Floppy Disks: It’s been a great 30 years
The legendary floppy disk spurred the eruption of viable home computing. But it’s time has come.
Sony, the lone manufacturer of floppy disks today, has recently announced that it will completely stop production in 2011. It’s already stopped manufacturing floppy disk drives.
You may be surprised to hear floppy disks haven’t already died—which is true enough for North America. Sony currently makes them predominantly for the Japanese market.
Web-based data storage pushed floppy disks out of the house years ago, but the floppy wasn’t ready to leave quite then, doing something the equivalent of selling lemonade for a dime on the front lawn to passersby. But it was almost worthwhile: in 2008, they sold over 8 million units in Japan alone, and in 2009, sold 12 million globally, before withdrawing from international production. While these numbers may seem high, they’re sharply reduced from what they once were. 47 million units were sold globally in 2002, and since the floppy disks sales peak in the mid 90’s, demand has fallen nearly 90%.
Techvibes has assembled a timeline from the birth to the death of the floppy disk, which has made its mark in history.
1967: Tape drives weren’t cutting it. IBM sees the need for a lighter, faster data-storage device. They assign the task to their San Jose-based storage development centre.
1971: The original, 8-inch floppy disk goes commercial. It can hold a whopping 80 kilobytes of data. Thats 0.08 megabytes.
1972: A minor storage upgrade. The floppy disk can now hold 0.12 megabytes.
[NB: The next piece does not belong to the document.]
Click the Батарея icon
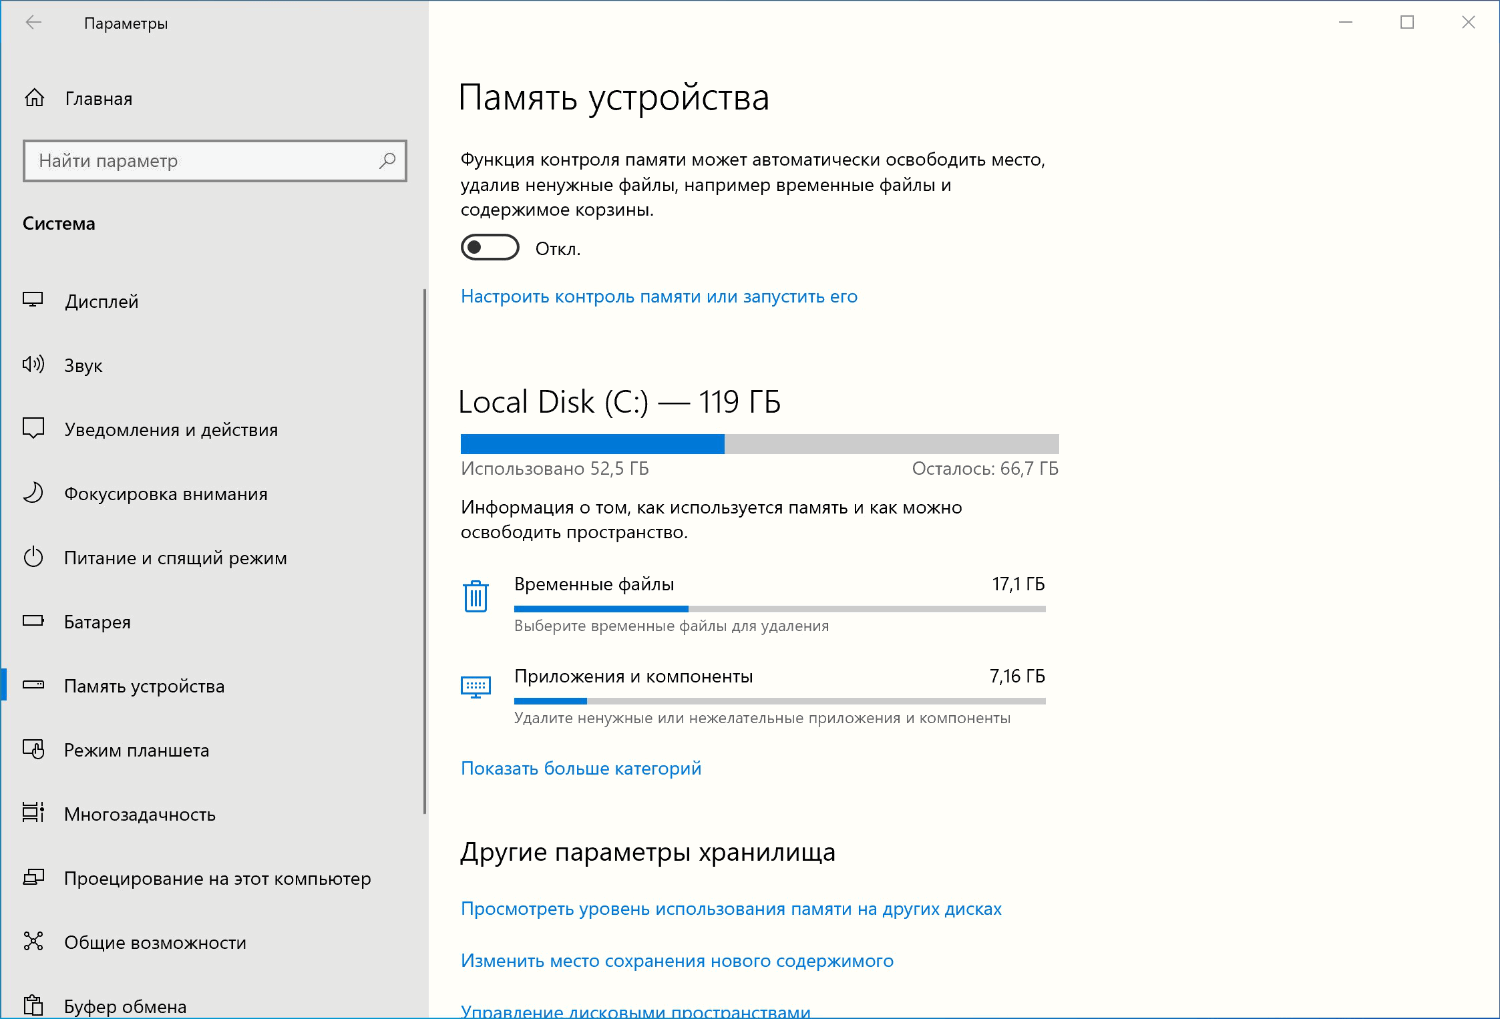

1973: Advances in technology continue; the floppy disk boasts a capacity of up to 0.24 megabytes. Floppy disks are touted as “high speed” and “mass storage” devices.
1976: The physical dimensions of the floppy disk became unattractive. Desktop makers requested a smaller version. Manufacturer Shugart Associates developed a 5.25-inch floppy disk that, despite being considerably smaller, still held a tenth of a megabyte worth of data. It was also notably more affordable than IBM’s 8-inch predecessor.
1978: Tandon introduced a double-sided drive, effectively doubling the capacity. Then, a new double-density format increased the capacity again, to an unprecedented 360 kB, or a third of a megabyte.
Early 1980s: This is where the legend reaches its final stage. Sony pioneers the 3.5-inch floppy, which is the one most people are familiar with as its size never changed beyond this point. The first computer to use this format was in 1982.
1984: Apple Computer selects the new, 3.5-inch format for their new Macintosh computers.
1985: Atari and Commodore adopt the 3.5-inch format for their computer lines. Three years later, the 3.5-inch format outsells the preceding 5.25 version.
Late 1980s: Competing companies surged forward, pushing the capacity boundaries of the disk to well over 1,000 kB.
Mid 1990s: The limitations of floppy disks began to unravel. Akin to the tape drives the floppy had replaced, it in itself had taken on the traits of its predecessor: relative to modern technologies, the floppy disk had grown clunky, restrictive, and unreliable. Its data-storage capacity had becoming increasingly useless as program sizes grew. Zip, CD, and DVD (and eventually USB) technologies proved much more capable and relatively inexpensive.
1998: Despite the floppy disks demand having peaked three years prior, it still had a fan base. And this fan base raged when Apple’s 1998 iMac was released with not one single internal floppy drive in sight. Apple argued the disk was essentially obsolete, what with expanding hard drive capacities and the Internet’s rising popularity. Floppy fans were not convinced, and many purchased external floppy disks. But the rebellion was short-lived and likely nostalgia-driven. Disk drives plummeted in use shortly after.
2003: Dell removed floppy disk readers as standard desktop equipment, rendering the floppy disk one notch closer to all-out extinction. (There was no rebellion against this decision.)
2009: Hitachi Maxell, alongside Mitsubishi Kagaku Media, ceases to manufacture floppy disks.
2010: Sony ceases manufacturing of its external floppy disk drives.
2011: Precisely three decades after its commercial birth comes its commercial death. RIP Floppy Disk.